In sintesi, tale disciplina prevede che per gli assunti successivamente al 7 marzo 2015 la reintegrazione a seguito di licenziamento illegittimo è limitata ai soli casi in cui venga giudizialmente accertata la natura discriminatoria del licenziamento stesso ovvero l’insussistenza del fatto materiale posto dal datore di lavoro alla base del recesso. Per gli assunti precedentemente a tale data continuerà a trovare applicazione la tutela della Legge Fornero (e il relativo rito giudiziale), che già aveva rappresentato per la verità un tentativo di superare il precedente regime normativo in tema di licenziamenti a favore di una maggiore flessibilità.
In particolare, il Jobs Act – che sotto questo profilo rappresenta la prosecuzione di un percorso già iniziato da tempo – tende a diminuire la discrezionalità del giudice cui è preclusa, stando alla lettera della norma, una valutazione circa la proporzionalità tra il fatto materiale imputato al lavoratore come motivo di recesso, ove sussistente, e la reazione del datore di lavoro culminata nell’interruzione del rapporto di lavoro. La tutela del lavoratore licenziato non consisterà più nella reintegrazione nel posto di lavoro, bensì nella corresponsione di un’indennità monetaria proporzionata, in misura fissa, alla durata del rapporto di lavoro (2 mensilità non soggette a contribuzione per ogni anno di servizio), ulteriormente determinata nel suo minimo (4 mensilità) e nel suo massimo (24 mensilità).
Di fatto, la riforma consente di predeterminare il costo del licenziamento per l’imprenditore e di escludere – salvo per l’ipotesi di licenziamento discriminatorio o insussistenza del fatto – la reintegrazione del lavoratore licenziato nel posto di lavoro, realizzando così effettivamente maggiore flessibilità in uscita.
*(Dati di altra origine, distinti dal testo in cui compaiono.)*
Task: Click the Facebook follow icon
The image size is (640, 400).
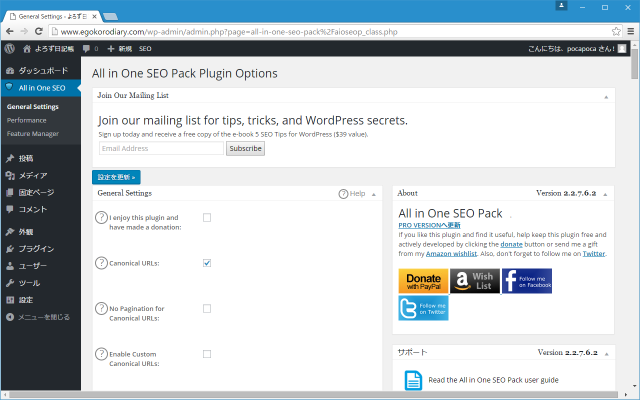Action: tap(526, 281)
A questo proposito vale la pena ricordare, ritornando ai dati Inps, che, sempre nell’ambito della riforma del 2015, i datori di lavoro hanno goduto di un’esenzione fiscale sui rapporti di lavoro derivanti dalle assunzioni avvenute sino al 31 dicembre del 2015. Ciò ha comportato un significativo incentivo per l’imprenditore che avesse assunto a tempo indeterminato.
Cessato, tuttavia, lo sgravio contributivo e in assenza di alleggerimenti della busta paga strutturali e non temporali, sono rallentate le nuove assunzioni che già nei primi mesi dell’anno sono sensibilmente calate. In ogni caso nessuna statistica potrà mai verificare cosa sarebbe successo se il Jobs Act non fosse entrato in vigore e fosse rimasto vigente il precedente assetto normativo. Nell’attuale situazione economica è verosimile però ritenere che non si sarebbero verificate neppure quelle assunzioni agevolate sotto il profilo fiscale (seppur in una certa misura temporanee), mentre saremmo stati comunque spettatori di licenziamenti e ricorso ai voucher.
Al fine di correggere la situazione il legislatore è recentemente intervenuto (in Gazzetta Ufficiale n. 235 del 7/10/2016) con decreto correttivo. L’intervento contiene una serie di previsioni eterogenee volte a sostenere il mercato del lavoro attraverso il ricorso alla cosiddette politiche attive per la promozione dell’occupazione e per il sostegno durante la disoccupazione.
Solo con i prossimi dati statistici sarà possibile verificare l’efficacia delle nuove misure che però, a una prima lettura, non sembrano incidere così profondamente nel mercato del lavoro da consentire un’effettiva e prolungata ripresa delle assunzioni, nella situazione complessiva dell’economia.